The 1st Separate Air Assault Company "Belarus" (1-я асобная дэсантна-штурмавая рота «Беларусь», 1 ОДШР) was an assault company formed of Belarusian volunteers within the 79th Air Assault Brigade of the Ukrainian Air Assault Forces. The unit took part in the Battle of Marinka and consists of around 30 fighters.

The creation of the company was announced for the first time by Valery Sakhashchyk, the effective defence minister of the Belarusian United Transitional Cabinet of Sviatlana Tsikhanouskaya, in June 2023.

In an interview with the online publication "My Country is Belarus", a volunteer with the call sign "Rukh" reported that the unit ceased to exist in the summer of 2024.

== History ==
According to Sakhashchyk, the unit consisted of military professionals, primarily people with combat experience and officer ranks. The company included former fighters of the Kastuś Kalinoŭski Regiment, the Pahonia Regiment and the 2nd International Legion.

Stored data entries
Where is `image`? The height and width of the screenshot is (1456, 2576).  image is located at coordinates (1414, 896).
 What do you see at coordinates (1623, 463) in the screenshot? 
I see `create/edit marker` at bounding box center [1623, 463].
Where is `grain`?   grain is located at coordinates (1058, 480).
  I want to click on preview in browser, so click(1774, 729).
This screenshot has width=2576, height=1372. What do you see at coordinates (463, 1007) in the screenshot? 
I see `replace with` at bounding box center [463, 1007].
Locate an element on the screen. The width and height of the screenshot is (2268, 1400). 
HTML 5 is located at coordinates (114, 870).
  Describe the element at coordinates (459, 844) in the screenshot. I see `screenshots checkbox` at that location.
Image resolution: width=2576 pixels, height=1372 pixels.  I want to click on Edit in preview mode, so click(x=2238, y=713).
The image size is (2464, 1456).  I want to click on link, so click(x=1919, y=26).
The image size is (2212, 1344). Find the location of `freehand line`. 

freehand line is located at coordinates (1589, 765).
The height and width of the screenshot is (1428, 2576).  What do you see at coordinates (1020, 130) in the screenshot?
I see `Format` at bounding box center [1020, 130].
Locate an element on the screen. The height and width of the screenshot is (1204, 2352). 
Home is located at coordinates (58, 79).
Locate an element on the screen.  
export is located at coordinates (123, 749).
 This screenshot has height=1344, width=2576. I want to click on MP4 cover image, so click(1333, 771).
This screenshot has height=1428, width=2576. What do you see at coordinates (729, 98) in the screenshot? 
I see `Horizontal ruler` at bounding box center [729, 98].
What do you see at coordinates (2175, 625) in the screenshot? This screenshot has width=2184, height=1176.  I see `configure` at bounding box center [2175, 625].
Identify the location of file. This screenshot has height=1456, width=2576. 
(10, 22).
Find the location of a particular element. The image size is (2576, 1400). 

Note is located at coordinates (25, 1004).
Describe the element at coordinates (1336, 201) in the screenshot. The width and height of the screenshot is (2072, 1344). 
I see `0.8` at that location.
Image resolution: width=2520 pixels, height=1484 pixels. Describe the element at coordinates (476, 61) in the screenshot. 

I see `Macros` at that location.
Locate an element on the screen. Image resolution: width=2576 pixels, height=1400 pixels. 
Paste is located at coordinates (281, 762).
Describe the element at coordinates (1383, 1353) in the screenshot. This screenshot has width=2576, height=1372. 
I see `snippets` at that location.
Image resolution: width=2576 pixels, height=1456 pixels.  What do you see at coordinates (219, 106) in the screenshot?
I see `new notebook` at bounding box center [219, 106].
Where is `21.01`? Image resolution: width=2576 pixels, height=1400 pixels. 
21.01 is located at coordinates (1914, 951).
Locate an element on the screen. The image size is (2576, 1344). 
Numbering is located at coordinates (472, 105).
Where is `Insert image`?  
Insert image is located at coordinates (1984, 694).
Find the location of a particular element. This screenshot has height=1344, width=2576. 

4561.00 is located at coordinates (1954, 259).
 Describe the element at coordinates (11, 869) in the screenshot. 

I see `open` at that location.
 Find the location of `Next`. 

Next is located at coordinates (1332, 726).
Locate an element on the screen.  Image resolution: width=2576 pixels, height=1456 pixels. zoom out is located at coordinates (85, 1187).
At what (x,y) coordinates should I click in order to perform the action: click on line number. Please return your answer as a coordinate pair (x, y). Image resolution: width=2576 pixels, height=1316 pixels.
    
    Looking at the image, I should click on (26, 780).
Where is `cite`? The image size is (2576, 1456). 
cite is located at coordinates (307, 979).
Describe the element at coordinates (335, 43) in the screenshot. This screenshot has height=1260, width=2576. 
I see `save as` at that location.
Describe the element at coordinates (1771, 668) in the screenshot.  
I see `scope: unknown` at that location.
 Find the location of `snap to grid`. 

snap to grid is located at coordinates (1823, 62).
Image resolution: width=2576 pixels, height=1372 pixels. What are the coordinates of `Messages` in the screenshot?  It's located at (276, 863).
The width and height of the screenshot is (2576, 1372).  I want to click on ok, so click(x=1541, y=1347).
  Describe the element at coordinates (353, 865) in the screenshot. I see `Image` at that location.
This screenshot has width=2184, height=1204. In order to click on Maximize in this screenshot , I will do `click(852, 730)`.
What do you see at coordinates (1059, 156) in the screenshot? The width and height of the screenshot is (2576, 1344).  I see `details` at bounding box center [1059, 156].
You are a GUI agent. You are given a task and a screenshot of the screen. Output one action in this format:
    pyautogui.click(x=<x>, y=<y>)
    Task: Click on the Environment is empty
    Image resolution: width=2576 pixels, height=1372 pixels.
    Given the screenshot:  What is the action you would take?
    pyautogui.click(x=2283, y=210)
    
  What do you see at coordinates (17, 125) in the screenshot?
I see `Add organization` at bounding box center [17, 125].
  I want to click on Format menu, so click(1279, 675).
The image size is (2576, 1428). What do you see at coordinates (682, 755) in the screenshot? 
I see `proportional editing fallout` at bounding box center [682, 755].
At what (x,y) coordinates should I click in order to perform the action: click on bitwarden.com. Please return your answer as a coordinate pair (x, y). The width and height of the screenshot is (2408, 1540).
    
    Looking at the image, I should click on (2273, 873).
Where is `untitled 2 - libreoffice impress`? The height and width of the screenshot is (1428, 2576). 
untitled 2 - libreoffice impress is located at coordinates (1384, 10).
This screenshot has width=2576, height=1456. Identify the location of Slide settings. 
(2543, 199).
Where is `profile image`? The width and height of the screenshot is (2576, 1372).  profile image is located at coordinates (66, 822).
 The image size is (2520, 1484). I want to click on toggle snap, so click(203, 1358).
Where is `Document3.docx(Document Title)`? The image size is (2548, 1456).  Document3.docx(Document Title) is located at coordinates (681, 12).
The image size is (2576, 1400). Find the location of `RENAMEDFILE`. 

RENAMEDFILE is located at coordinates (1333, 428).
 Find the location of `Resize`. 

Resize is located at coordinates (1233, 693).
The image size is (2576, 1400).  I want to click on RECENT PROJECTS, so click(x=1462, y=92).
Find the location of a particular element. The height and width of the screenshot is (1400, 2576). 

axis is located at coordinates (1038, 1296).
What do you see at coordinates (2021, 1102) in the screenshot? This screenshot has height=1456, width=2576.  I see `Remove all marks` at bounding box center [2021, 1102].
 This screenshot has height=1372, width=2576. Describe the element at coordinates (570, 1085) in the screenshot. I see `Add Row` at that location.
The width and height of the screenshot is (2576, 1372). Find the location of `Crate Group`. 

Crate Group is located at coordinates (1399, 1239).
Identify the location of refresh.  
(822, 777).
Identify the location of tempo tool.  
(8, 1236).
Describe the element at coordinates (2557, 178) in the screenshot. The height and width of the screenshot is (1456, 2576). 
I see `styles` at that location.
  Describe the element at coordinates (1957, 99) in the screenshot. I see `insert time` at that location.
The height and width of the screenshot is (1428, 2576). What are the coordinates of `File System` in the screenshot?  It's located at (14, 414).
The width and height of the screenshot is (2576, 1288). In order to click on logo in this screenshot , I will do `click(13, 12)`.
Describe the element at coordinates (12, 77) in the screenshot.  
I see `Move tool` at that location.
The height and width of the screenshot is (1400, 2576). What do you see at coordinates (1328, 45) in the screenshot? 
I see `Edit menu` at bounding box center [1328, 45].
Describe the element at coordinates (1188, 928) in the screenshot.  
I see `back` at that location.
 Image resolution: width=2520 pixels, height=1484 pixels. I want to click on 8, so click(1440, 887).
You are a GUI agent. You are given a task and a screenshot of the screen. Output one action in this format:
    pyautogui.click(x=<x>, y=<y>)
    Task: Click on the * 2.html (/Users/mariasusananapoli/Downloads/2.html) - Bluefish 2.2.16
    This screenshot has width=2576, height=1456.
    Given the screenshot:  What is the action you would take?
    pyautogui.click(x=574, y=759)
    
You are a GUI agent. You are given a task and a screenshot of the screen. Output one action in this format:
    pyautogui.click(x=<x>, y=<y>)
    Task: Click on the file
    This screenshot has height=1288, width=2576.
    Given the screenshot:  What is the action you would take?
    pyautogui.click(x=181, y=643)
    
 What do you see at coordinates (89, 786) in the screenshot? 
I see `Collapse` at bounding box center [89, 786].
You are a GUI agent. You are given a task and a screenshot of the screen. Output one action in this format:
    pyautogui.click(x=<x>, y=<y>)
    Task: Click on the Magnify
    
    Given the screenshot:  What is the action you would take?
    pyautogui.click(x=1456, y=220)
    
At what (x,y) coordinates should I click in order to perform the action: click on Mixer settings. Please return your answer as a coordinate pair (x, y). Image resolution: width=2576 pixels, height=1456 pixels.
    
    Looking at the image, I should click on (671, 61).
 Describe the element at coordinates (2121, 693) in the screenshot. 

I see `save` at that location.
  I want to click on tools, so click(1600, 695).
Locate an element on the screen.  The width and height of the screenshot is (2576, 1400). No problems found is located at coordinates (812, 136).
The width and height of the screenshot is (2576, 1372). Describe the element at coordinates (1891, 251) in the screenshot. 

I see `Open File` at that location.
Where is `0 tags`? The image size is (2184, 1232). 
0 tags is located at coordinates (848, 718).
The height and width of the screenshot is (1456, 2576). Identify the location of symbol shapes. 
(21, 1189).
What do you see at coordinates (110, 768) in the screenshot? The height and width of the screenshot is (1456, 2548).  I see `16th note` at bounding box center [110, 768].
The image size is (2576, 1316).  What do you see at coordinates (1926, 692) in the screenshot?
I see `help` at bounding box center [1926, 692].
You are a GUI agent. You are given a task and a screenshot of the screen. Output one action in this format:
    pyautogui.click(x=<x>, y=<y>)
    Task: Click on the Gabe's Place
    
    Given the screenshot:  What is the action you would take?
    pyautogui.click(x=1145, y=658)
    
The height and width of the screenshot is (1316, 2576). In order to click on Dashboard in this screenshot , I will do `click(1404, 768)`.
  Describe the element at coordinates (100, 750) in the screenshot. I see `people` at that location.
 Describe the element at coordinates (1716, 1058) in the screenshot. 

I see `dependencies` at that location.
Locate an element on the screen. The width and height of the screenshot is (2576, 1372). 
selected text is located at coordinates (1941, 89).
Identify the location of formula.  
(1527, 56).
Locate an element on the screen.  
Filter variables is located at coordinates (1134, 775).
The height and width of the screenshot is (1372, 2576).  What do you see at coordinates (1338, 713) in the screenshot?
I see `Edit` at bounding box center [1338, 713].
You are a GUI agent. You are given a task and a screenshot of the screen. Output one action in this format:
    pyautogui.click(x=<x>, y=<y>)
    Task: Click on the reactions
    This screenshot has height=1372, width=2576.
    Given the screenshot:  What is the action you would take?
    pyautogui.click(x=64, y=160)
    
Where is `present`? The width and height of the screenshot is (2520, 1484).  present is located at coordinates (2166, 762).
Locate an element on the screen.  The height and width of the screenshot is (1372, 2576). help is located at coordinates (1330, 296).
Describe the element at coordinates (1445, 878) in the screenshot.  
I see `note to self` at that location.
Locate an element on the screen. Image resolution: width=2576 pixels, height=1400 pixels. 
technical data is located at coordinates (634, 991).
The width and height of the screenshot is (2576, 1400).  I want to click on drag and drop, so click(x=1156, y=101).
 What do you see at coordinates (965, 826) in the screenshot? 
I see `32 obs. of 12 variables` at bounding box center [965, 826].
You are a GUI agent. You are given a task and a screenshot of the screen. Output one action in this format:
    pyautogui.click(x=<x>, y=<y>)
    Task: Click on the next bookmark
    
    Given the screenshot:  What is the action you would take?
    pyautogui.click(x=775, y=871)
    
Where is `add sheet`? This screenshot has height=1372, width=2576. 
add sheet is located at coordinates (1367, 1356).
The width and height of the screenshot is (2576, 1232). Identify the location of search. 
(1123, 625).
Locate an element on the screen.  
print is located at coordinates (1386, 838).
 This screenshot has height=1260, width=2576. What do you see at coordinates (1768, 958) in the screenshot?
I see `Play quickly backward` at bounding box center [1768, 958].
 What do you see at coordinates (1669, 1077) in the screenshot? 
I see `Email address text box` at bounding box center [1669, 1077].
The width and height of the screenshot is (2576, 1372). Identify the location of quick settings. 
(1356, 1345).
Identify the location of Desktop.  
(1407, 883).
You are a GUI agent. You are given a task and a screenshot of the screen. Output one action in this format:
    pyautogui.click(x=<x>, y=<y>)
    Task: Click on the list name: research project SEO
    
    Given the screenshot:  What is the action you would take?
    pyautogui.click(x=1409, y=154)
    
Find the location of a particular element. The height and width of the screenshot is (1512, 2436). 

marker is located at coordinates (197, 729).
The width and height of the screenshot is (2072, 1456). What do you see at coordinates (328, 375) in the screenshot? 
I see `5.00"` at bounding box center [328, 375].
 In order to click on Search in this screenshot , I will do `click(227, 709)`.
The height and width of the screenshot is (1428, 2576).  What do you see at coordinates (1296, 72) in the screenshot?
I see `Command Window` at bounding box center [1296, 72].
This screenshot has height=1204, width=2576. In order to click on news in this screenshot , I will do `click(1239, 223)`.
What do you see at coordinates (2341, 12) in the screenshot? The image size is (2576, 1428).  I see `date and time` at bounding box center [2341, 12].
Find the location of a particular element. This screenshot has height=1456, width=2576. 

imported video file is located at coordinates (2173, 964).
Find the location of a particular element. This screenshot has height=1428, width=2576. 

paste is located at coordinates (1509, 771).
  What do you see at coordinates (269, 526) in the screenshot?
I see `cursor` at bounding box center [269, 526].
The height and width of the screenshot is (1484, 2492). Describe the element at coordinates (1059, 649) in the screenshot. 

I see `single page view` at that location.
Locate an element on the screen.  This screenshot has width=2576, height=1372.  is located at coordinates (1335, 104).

**DIRECTIONS FOR THIS TASK**:
Write the next part of the text about the Belarusian volunteer air assault company, picking up after its last sentence.

**ANSWER SECTION**:
The company developed in three directions — attack aircraft, heavy weapons and drones. The position of the first commander of the company was taken by a Belarusian officer with the call sign "Phoenix", who was seriously wounded at the end of spring. The subsequently appointed commander was a former member of a Belarusian special force.

The company was supported by a number of private sponsors and the organization Prague Support Team.

== Awards ==
On September 8, 2023, the Rada of the Belarusian Democratic Republic in exile awarded six people from the 1st separate air assault company with the Military Virtue Medal. The ceremony took place on September 27. Valery Sakhashchyk presented the awards to the fighters.

In October 2023, a fighter of the 1st separate air assault company "Belarus" with the call sign "Ryzhy" was awarded the badge "For Courage and Bravery".

== Reaction of the Belarusian authorities ==
On September 12, 2023, the court of the Central District of Minsk designated the Telegram channel of the 1st separate air assault company "Belarus" as "extremist material".